Le présent article s’inscrit dans notre série Les universitaires en éducation.
Parlez-nous de vous et de ce qui vous a menée aux études doctorales.
Certaines filles rêvent du Prince charmant. Quand j’étais enfant en Suisse, je rêvais de devenir infirmière, depuis la première fois où je suis allée à l’hôpital voir ma grand-maman. Je me rappelle l’odeur du désinfectant et l’allure des infirmières qui, à l’époque, portaient encore des robes blanches. Ma grande sœur trouvait que ça sentait mauvais. Mais moi, j'adorais cette odeur. À l’adolescence, j’ai commencé à lire des biographies. Lorsque j’ai lu l’histoire d’Albert Schweitzer, médecin pionnier de la médecine humanitaire, j’ai su avec certitude que j’allais devenir infirmière. Pendant mes études, j’ai fait un stage en ambulance de réanimation, puis j’ai travaillé comme infirmière anesthésiste pendant huit ans, j’ai ensuite enseigné dans une école de soins ambulanciers (paramédics). C’est ainsi que j’ai commencé ma carrière en éducation, qui m’a amenée à partir en missions humanitaires internationales avec différents partenaires et à enseigner la préparation aux catastrophes aux bénévoles et aux professionnelles et professionnels de la santé. J’ai donc fait une maîtrise en enseignement en santé à la Faculté d’éducation avant d’entreprendre mon doctorat.
Quel est l’objet de vos recherches ?
Mes travaux se basent sur le concept d’apprentissage tout au long de la vie, et plus précisément sur le bien-être et l’apprentissage intergénérationnel, avec l’utilisation du numérique comme moyen pour inciter les rencontres entre les générations. L’idée est novatrice : au fil de plusieurs rencontres, une personne âgée raconte l’histoire de sa vie à une autre, plus jeune. Ensuite, elles créent ensemble un récit numérique de quelques minutes, illustré par des photos et d’autres souvenirs avec la voix de l’adulte aîné. Le but est de mieux comprendre les expériences partagées durant le processus de la gérontologie narrative numérique.
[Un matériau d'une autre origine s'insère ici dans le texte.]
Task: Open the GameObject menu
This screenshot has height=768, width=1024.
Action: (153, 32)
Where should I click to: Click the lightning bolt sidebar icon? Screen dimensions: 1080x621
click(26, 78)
Les paires « adulte aîné-jeune adulte » ont apprécié leur collaboration, et certaines ont même gardé contact une fois l’étude terminée. De nos jours, les gens vivent plus longtemps et en meilleure santé, alors c’est aussi une façon de concevoir des approches permettant une transition démographique plus harmonieuse et respectueuse et également de combattre l’âgisme.
D’où vient votre intérêt pour le bien-être et le vieillissement ?
J’avais déjà un diplôme et de l’expérience en andragogie (enseignement aux adultes) et en gérontagogie (enseignement aux adultes aînés), et le domaine numérique m’intéressait également. Mon directeur de thèse m’a donc orientée vers le concept innovateur de gérontologie narrative numérique, que j’avais développé pendant mes études de maîtrise. L’idée de s’amuser tout en participant à un apprentissage informel et intergénérationnel, où jeunes et moins jeunes travaillent ensemble, le tout combiné au principe d’apprentissage tout au long de la vie, m’a immédiatement séduite. Les adultes aînés sont une composante essentielle de la réussite collective de notre société. Elles ont un rôle essentiel à jouer dans l’inclusion sociale de toutes les générations. Dans le fond, nous sommes tous et toutes de futures personnes aînées; dans quel genre de société voulons-nous vivre ?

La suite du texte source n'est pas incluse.